Wednesday, September 10, 2014

Two sides of the out-of-band story

When we talk about out-of-band connections at Uplogix, there are really two sides to that story. The serial connections from an Uplogix Local Manager (LM) to the console ports of the devices it's managing, and the out-of-band connection to the NOC that is brought up by the LM if/when the primary network fails. Both operate independently of the network to ensure that Uplogix doesn't require a functional network to manage the network.

Like a crash cart you never unplug
Uplogix takes advantage of the console connection that's available on most devices to communicate with the device at the lowest level, interacting directly with the device instead of going through a network connection. Monitoring can occur more frequently and with greater detail than traditional SNMP monitoring tools over the network because management traffic isn't added to the network and the device isn't taxed with polling that takes away from its primary functionality.

By using the CLI interface with a device, an Uplogix LM has access to all of the same data that an on-site technician could access manually. This includes anything that a vendor would put into their MIB, and in most cases, a wide array of additional statistical, log and environmental data.

    What about when you don't have a console port? Virtual ports allow users to manage a device with an Uplogix LM through an IP interface instead of a console connection. While dependent on a network connection, it is useful for cases where the device does not have an available console port (or one at all), situations where the device is physically too far away for a serial connection, and when the number of devices needing management exceeds the maximum number of hardware serial interfaces on a Local Manager.

Secure remote access
Uplogix Local Managers are the most reliable and secure out-band-access solution on the market today, with unique capabilities to ensure that when you need access, you get it. Uplogix Local Managers feature an array of communications, secure access and automation capabilities not found in commodity console or terminal servers. 

Connectivity options include:
  • V.92 modem
  • Cellular (GSM and CDMA) including support for non-circuit switched service with SMS triggered “phone home”
  • Secondary Ethernet
  • LEO satellite
  • You can also configure multiple options and use rules to decide which option to use and when
The remote access provided by Uplogix is highly secure.
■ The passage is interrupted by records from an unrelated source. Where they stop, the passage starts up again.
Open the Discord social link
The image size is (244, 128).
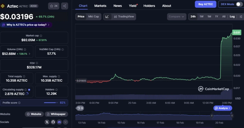click(59, 122)
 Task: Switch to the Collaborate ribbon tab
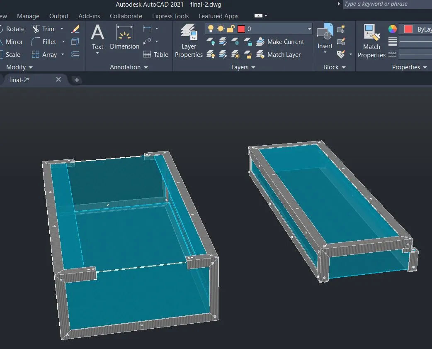126,16
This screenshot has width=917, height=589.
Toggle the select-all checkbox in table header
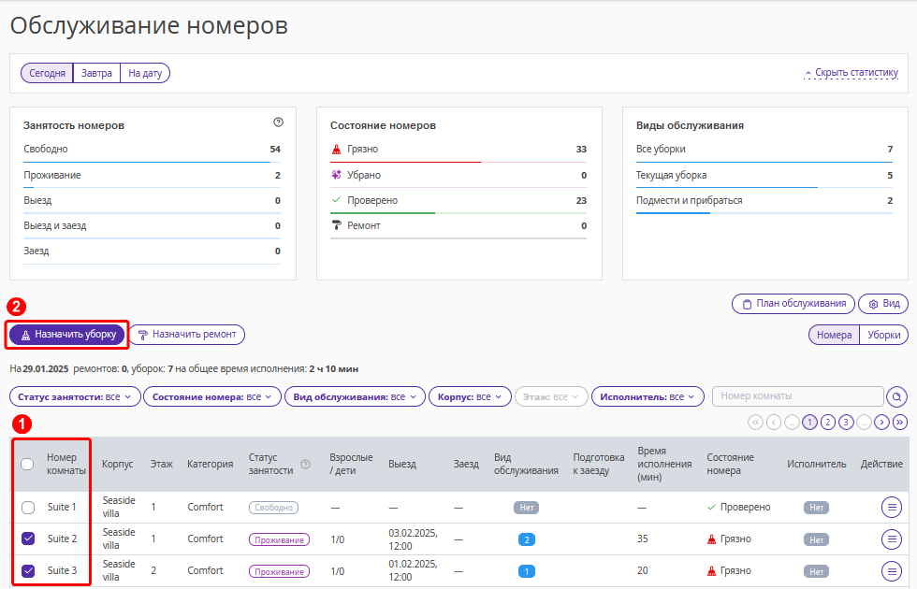(27, 464)
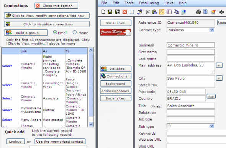This screenshot has height=148, width=226.
Task: Select the Email radio button
Action: 55,33
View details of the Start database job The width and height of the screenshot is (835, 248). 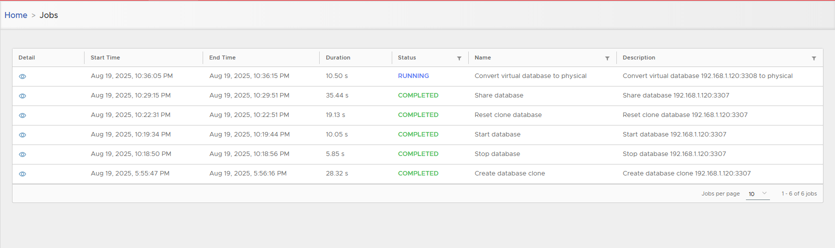click(23, 135)
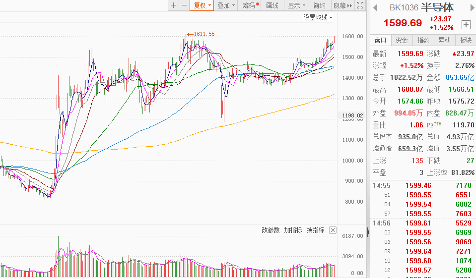
Task: Click the 1611.55 peak price marker
Action: point(204,34)
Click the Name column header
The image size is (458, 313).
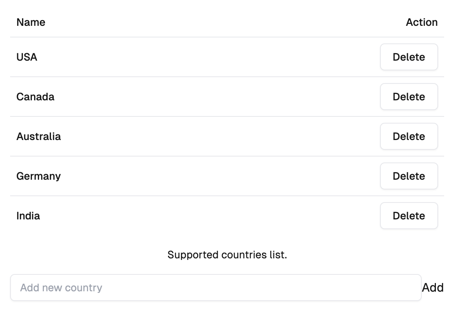tap(31, 22)
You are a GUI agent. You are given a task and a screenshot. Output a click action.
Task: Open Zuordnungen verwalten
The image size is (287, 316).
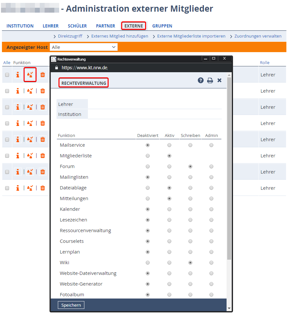point(258,36)
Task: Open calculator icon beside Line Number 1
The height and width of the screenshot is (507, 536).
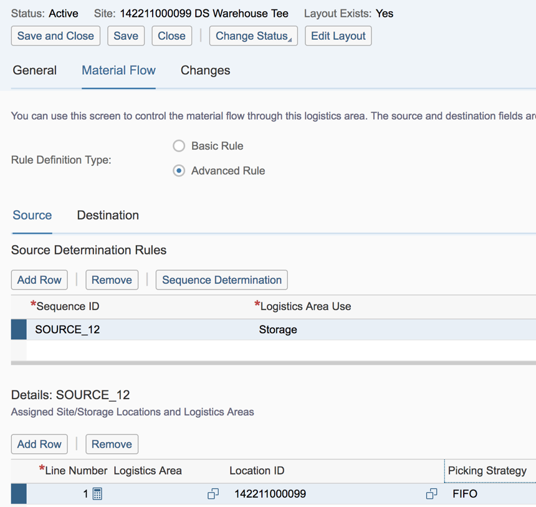Action: point(97,494)
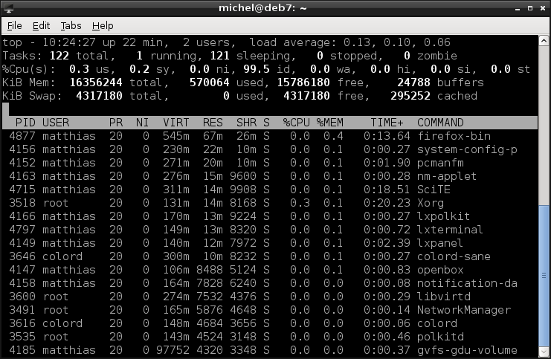Image resolution: width=551 pixels, height=359 pixels.
Task: Maximize the terminal window
Action: (x=530, y=8)
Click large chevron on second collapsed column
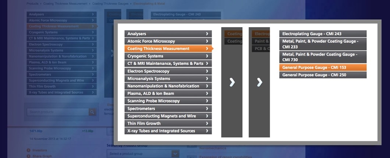This screenshot has width=390, height=158. coord(260,82)
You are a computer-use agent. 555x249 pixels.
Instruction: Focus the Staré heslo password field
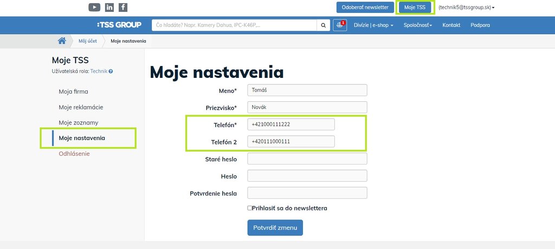(307, 159)
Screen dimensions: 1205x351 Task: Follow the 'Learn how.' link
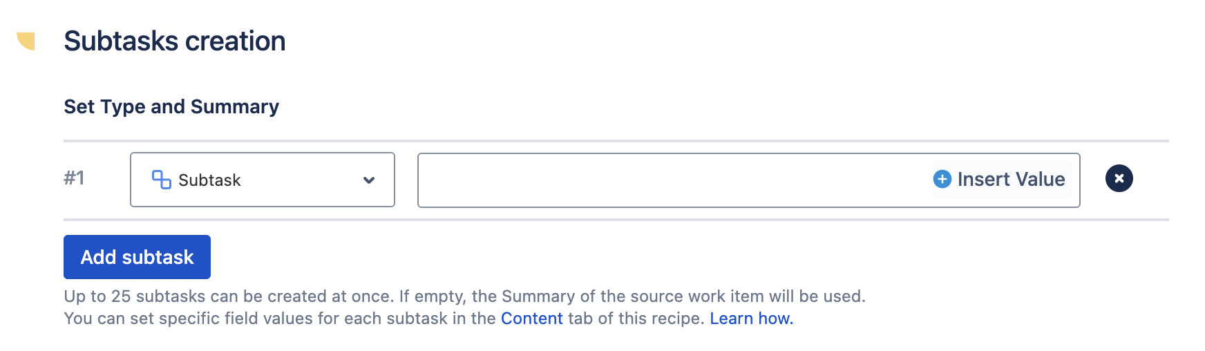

With security-conscious customers ranging from military and federal organizations to financial, retail and healthcare, Key features include:
  • Highly flexible role based multi-user remote access.  Provide the right level of access based on level of trust, skills and responsibilities.
  • Radius and TACACS+ authentication.  Network independent maintenance of AAA policies with password caching.
  • Network independent audit of all administrative interactions and system responses for regulatory compliance including auditor/auditee privilege management
  • Console session management with auto-logoff of idle sessions
  • Rule based and SMS triggered “Phone Home” capability that establishes a connection when problems occur or based on customer defined rules
  • Ring Back feature refuses first connection attempt (immune to war dialing)
  • Meets stringent requirements having obtained FIPS 140-2 Level 2 certification
Out-of-band is all about your perspective
For Uplogix, we're about out-of-band from both sides: our management connections over a device's console port, as well as a secondary link to remote gear—wherever it might be. Once you aren't using the network to manage the network, it's a whole new world of possibilities.